Workouts : Matcha and Ginger Overnight Breakfast Shake


    Matcha and Ginger Overnight Breakfast Shake

    One look at this make-ahead breakfast shake, and you’ll want to make one for every day of the week! This gorgeous shake backs up its looks with nutrition and flavor. As a bonus – it’s super easy to put together, too! Refrigerate this matcha and ginger overnight breakfast shake the night before, and it will be ready to go in the morning. I love how easy that is!


    If you’re new to using matcha powder, never fear – we’ll fill you in soon with all the details of this magical caffeinated powder. We also figured out a way to make this healthy breakfast shake vegan, thanks to the use of coconut yogurt. If you can’t find it in the store, you can make it yourself by adding probiotic capsules to coconut milk, or you can sub-in Greek yogurt if you’re not following a plant-based diet.
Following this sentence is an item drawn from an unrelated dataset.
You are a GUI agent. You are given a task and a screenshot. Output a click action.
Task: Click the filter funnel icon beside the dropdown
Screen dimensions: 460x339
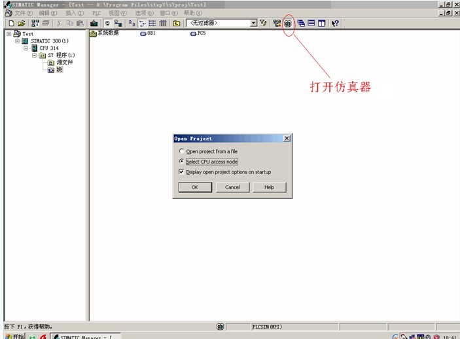(263, 23)
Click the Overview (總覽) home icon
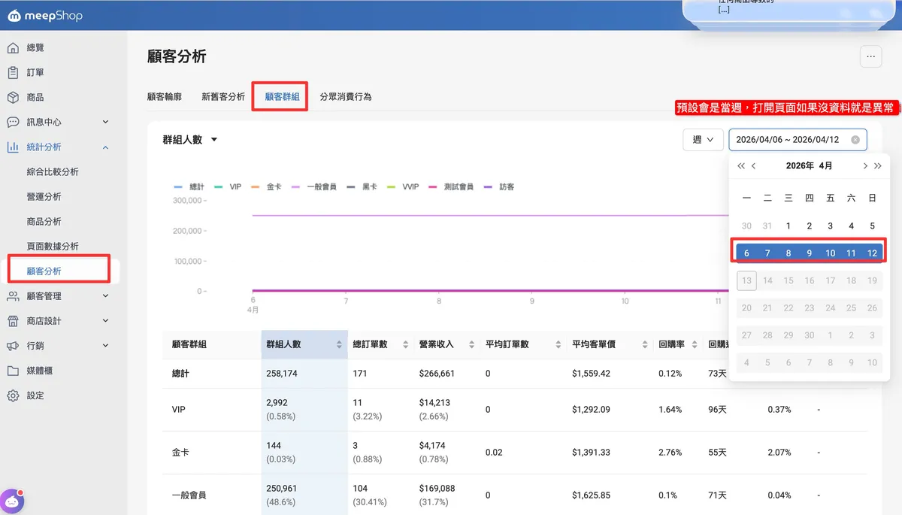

    What’s the Deal with Matcha?

    You may have heard about matcha because this ingredient has become trendy in the last few years. It’s not a new ingredient – Asian tea ceremonies have been using the tea for thousands of years. Here in North America, it’s become the newest rage for lattes, smoothies, and shakes. Once you taste this matcha and ginger overnight breakfast shake, you’ll understand why!

    Matcha is a green tea that has been ground into powdered form. It comes in many different grades (from low-grade to ceremony-grade), but you can usually tell the quality just by looking at the color. The brighter green it is, the better it is (and, the newer it is, as the powder darkens with age).

    Health Benefits of Matcha

    The health benefits of this powder are innumerable. It contains some nutrients in the form of vitamins and minerals, but its real power comes from antioxidants known as polyphenols. These antioxidants have been linked to preventing heart diseases and some form of cancer, a reduction in blood pressure, improved blood sugar regulation, and they’ve also been linked to boosting metabolism.

    In addition to its health benefits, matcha also contains caffeine. Even though it’s a powder, this caffeine is naturally occurring since it comes from tea leaves. One scoop relates to about one cup of brewed coffee. Talk about the perfect way to wake you up! In my experience, the caffeine buzz is more mellow than coffee-related caffeine.

    Combine the benefits of matcha with its caffeine boost and the flavors of this shake, and you have the real deal! We love the way the flavors of cinnamon and ginger stand up to the matcha, and the chia seeds thicken everything up.  This is definitely the way that I want to start my day!

    Matcha and Ginger Overnight Breakfast Shake

    Matcha and Ginger Overnight Breakfast Shake

    Yields: 2 servings | Serving Size: 1 1/4 cup | Calories: 258 | Total Fat: 14g | Saturated Fat: 10g | Trans Fat: 0g | Cholesterol: 24mg | Sodium: 110mg | Carbohydrates: 25g | Fiber: 2g | Sugar: 18g | Protein: 7g | SmartPoints (Freestyle): 7


    • 1 1/2 cup fat free coconut yogurt (this is vegan yogurt, plain Greek yogurt can be substituted)
    • 2 teaspoons matcha powder
    • 1 banana
    • 1/2 teaspoon ground cinnamon
    • 1 cup coconut milk
    • 1 teaspoon fresh ginger, minced
    • 2 teaspoons maple syrup (optional)
    • 1/4 cup chia seeds


    1. In a blender, combine the yogurt, matcha, banana, cinnamon, coconut milk, ginger, and maple syrup (if using). Blend until smooth. Stir in the chia seeds.
    2. Pour into serving glasses, cover, and refrigerate overnight.
    3. Before serving, remove from the refrigerator. If too thick stir in additional coconut milk. Serve and enjoy!